*ABOUT THIS EXERCISE*.
Tally the lines below containing the word "perform" and give that total alone.

*DATA TO USE*.

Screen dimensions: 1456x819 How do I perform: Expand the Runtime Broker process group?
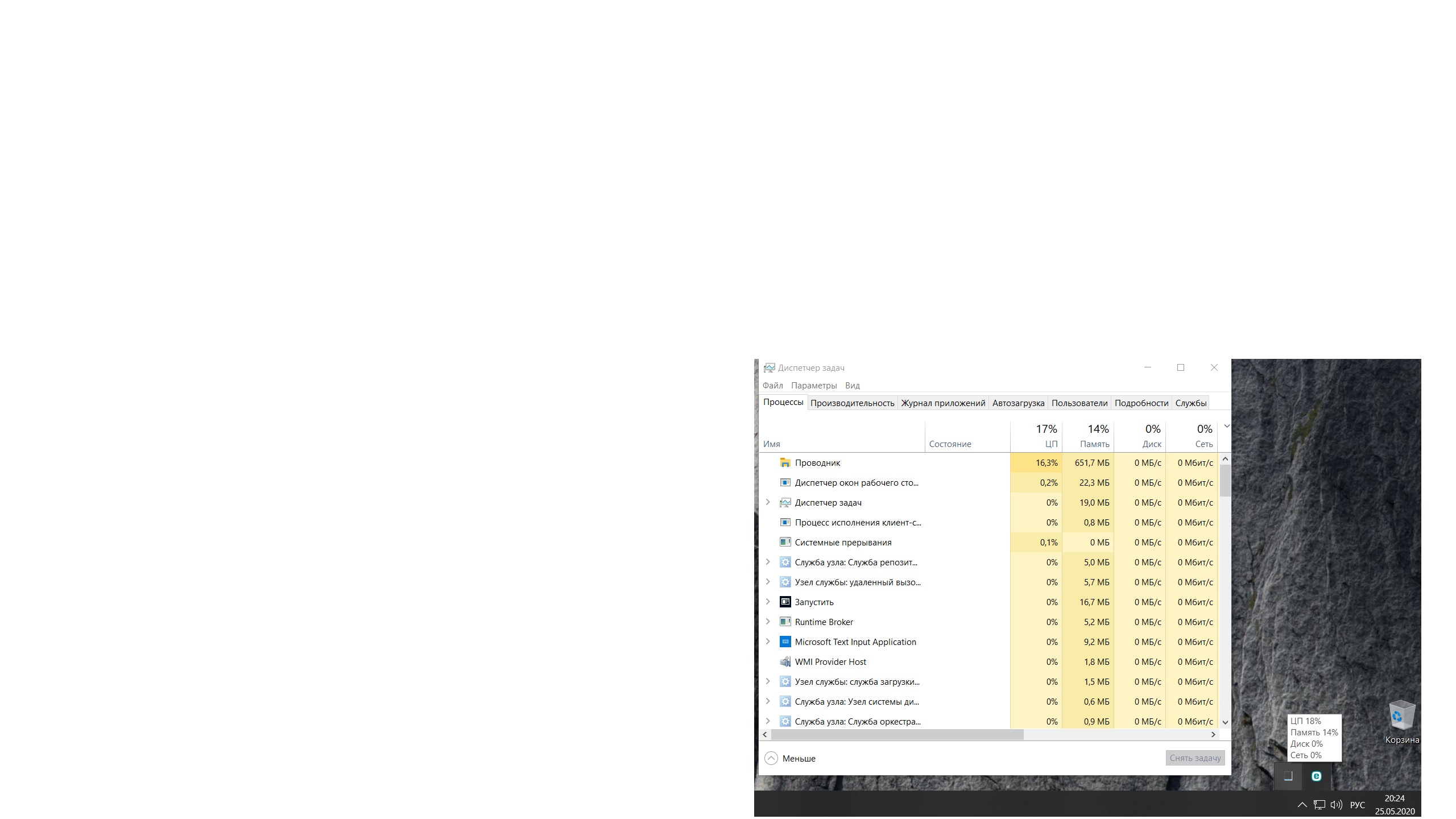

...

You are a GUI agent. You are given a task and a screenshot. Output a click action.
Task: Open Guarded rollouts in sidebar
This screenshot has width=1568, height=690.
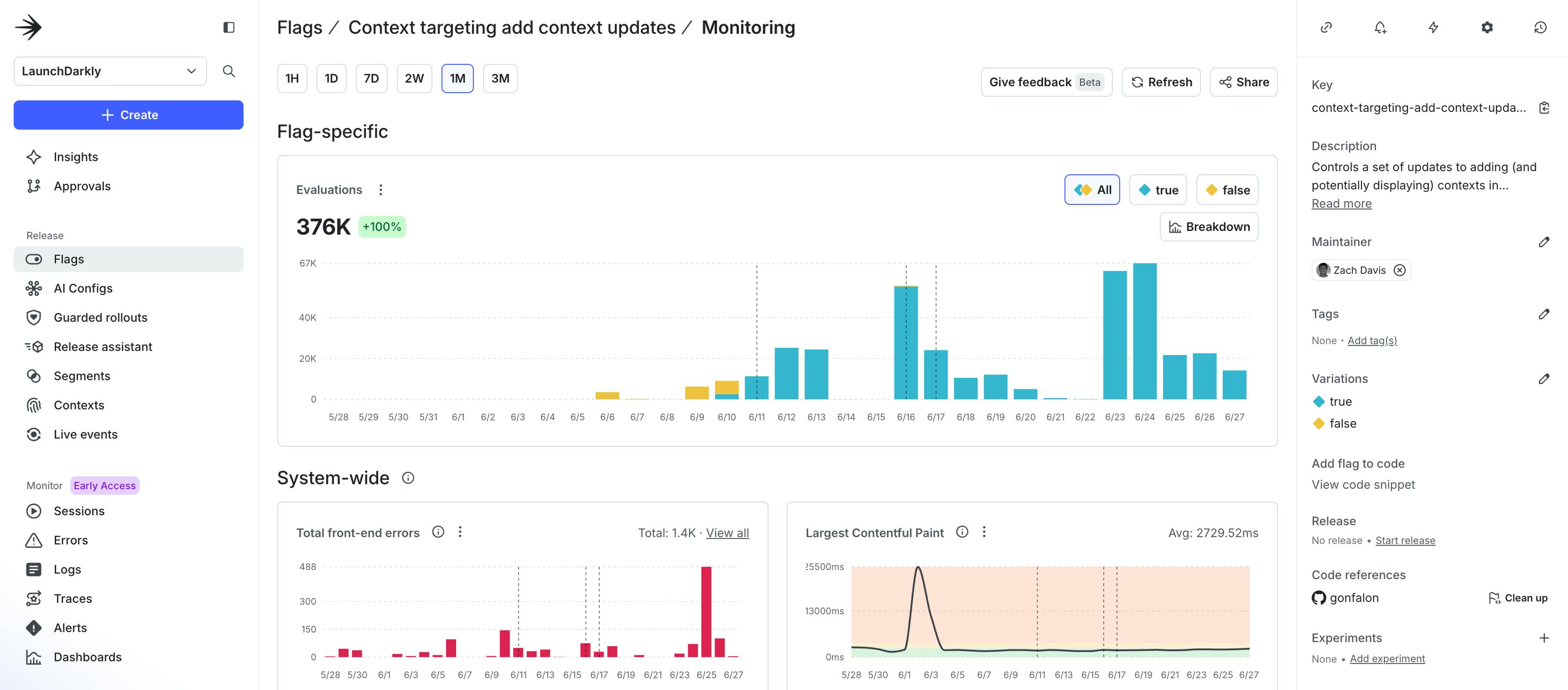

...

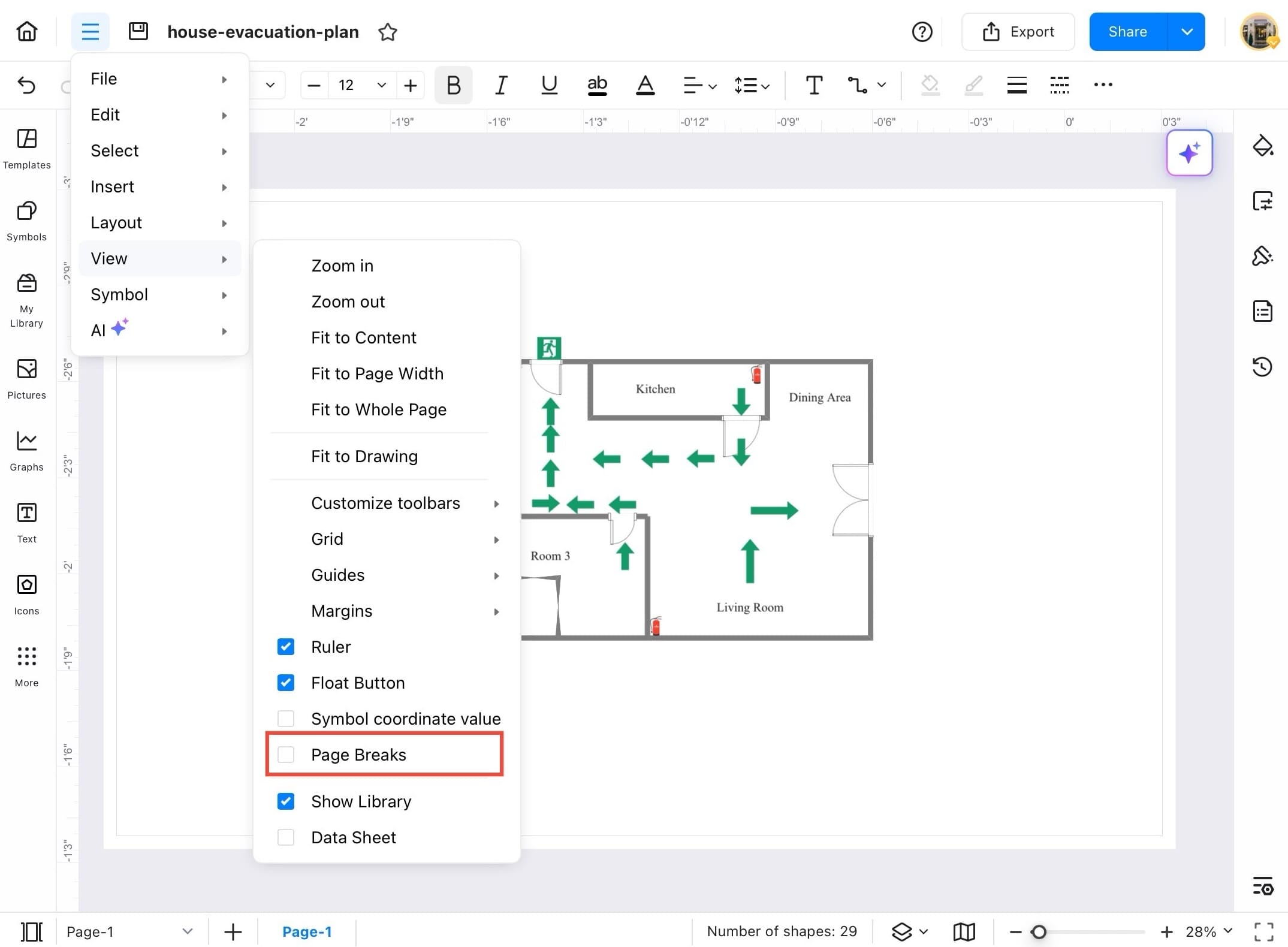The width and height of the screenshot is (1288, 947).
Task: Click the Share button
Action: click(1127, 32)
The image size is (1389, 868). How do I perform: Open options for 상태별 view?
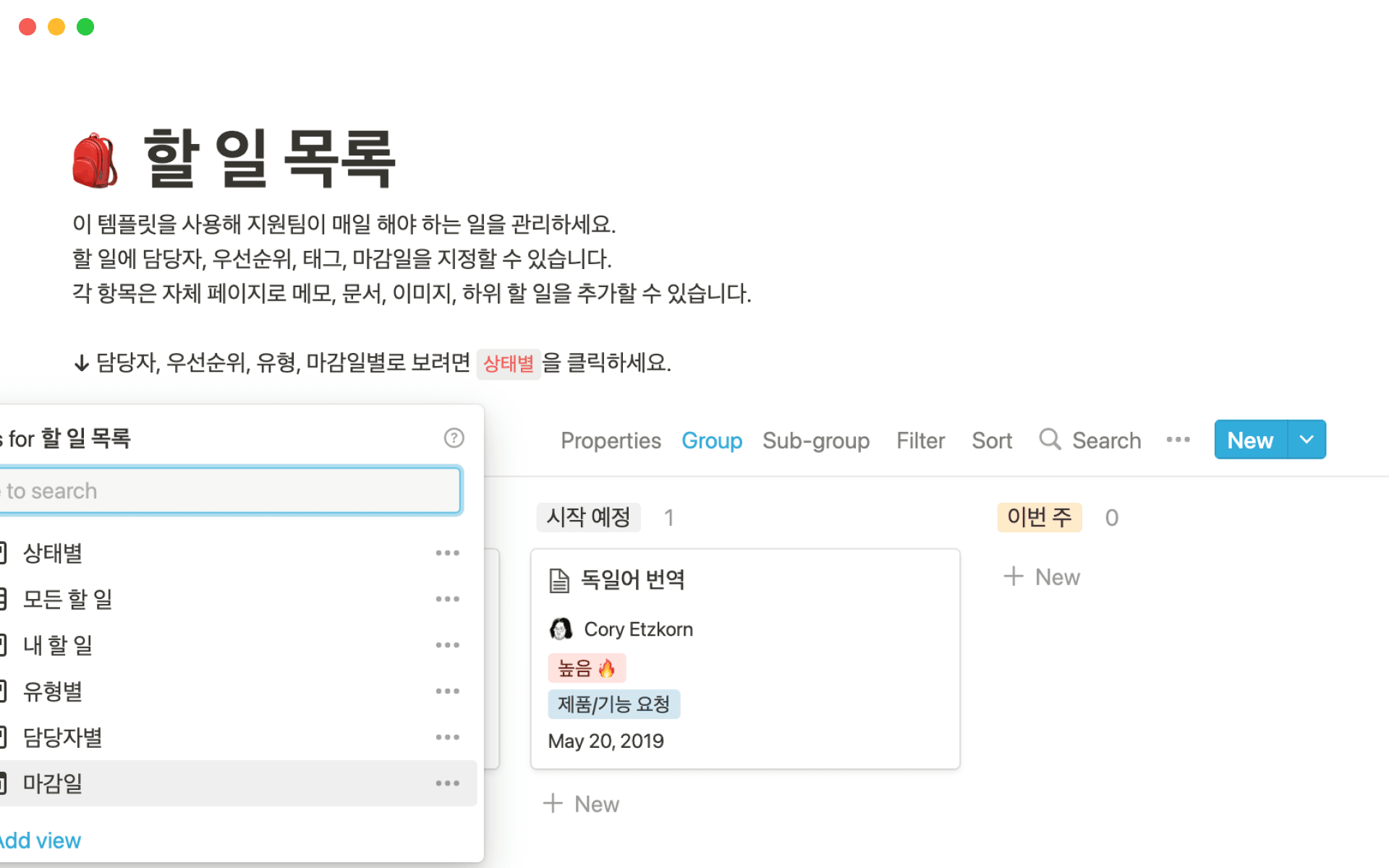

*WRITTEN SOLUTION*.
2